The first evening we explored the expanse of the bay by headlamps—walking ankle- deep among buried flounder, bullseye puffers that seemed to be just dreamily floating, sea hares, swimming two-spotted octopus, a giant blooming metridium anemone and undulating sting rays. It grew foggy, and through the beam of our headlamps we could make out numerous great blue herons wading in the distance, with a multitude of stars visible overhead.
The next morning we ventured out in the rocky intertidal between Pinto and Pelican Point, encountering dozens of heliasters, a swimming clam, buried mantis shrimp, a colorful wounded wrasse, and so many other creatures. The rich textures of all of the life on the underside of rocks were also of interest—bryazoans, tunicates, sponges, limpets and chitons—Taylor wondered how their individual gut flora might differ from the surrounding ocean water, and what eDNA might reveal about the possible symbiotic relationships that might otherwise go unnoticed. He collected internal liquid from anemones, sponges and sea cucumbers to test from.

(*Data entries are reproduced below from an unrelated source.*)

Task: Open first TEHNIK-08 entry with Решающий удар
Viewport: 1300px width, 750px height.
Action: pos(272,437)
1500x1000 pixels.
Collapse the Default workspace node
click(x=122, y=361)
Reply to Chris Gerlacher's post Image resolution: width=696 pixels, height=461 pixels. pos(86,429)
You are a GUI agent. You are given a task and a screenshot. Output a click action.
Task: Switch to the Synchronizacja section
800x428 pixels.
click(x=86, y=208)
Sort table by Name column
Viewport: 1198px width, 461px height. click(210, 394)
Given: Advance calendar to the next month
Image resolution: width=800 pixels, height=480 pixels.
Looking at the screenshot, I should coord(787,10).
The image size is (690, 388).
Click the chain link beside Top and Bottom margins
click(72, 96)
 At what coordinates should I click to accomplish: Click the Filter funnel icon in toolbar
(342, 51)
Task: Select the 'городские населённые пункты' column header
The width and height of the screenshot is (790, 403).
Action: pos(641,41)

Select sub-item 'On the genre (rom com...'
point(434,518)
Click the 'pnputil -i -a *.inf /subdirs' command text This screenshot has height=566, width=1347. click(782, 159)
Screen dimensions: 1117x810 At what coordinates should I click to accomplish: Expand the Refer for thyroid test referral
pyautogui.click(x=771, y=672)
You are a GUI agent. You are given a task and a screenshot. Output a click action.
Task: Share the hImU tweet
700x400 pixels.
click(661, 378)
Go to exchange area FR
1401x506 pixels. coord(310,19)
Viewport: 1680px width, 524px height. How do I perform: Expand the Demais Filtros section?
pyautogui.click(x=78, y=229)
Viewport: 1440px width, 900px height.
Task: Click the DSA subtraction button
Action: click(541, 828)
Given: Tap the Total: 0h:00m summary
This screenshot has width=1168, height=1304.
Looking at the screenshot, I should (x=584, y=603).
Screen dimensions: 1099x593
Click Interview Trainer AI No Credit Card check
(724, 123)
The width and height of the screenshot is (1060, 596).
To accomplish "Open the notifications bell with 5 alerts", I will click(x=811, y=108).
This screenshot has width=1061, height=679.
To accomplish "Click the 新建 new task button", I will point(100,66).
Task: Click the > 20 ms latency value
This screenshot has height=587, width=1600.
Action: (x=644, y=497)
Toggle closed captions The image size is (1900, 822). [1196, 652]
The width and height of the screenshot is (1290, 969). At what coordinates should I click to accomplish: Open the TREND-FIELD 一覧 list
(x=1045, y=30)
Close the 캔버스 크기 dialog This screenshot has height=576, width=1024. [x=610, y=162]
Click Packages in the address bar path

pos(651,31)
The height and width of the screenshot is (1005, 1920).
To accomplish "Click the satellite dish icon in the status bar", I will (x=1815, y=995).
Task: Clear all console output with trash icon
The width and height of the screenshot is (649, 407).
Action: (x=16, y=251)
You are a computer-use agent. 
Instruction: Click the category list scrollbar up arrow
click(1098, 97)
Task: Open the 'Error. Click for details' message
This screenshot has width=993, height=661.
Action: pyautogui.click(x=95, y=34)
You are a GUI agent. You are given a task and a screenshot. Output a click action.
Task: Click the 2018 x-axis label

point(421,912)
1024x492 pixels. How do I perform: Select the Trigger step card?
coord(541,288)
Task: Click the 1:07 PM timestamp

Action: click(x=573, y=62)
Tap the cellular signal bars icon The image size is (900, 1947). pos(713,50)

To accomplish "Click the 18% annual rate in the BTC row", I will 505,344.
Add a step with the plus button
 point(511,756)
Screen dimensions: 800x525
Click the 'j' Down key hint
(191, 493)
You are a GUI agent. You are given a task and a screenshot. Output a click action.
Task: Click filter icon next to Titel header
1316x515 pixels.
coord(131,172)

Then we hiked the circumference of the rocky and isolated bluff, Roca del Toro—an island now surrounded by encroaching development, although perhaps it has always been a sequestered setting for the creatures that live there. Over two days we spotted two chuckwallas and collected scat from outside their dens. We were able to see them tucked deep inside with the reflective light of Taylor’s field mirror. We hope to gather enough DNA from the surface of the scat to identify the lizards and their relationship to the surrounding landscape. Have these chuckwallas diverged geneticaly due to of the secluded area they live, or are they the same common Sonoran Desert species, only recently becoming isolated due to the intruding development?
Back in the lab in Arizona, we successfully isolated DNA from both the sea water and the scat samples. We are trying to characterize the genetic lineage of the chuckwalla population at Roca del Toro and have successfully isolated a small ‘sentence’ of mitochondrial DNA that will act as a barcode to identify how this small, isolated population fits into the genealogy of Chuckwallas in the rest of their range.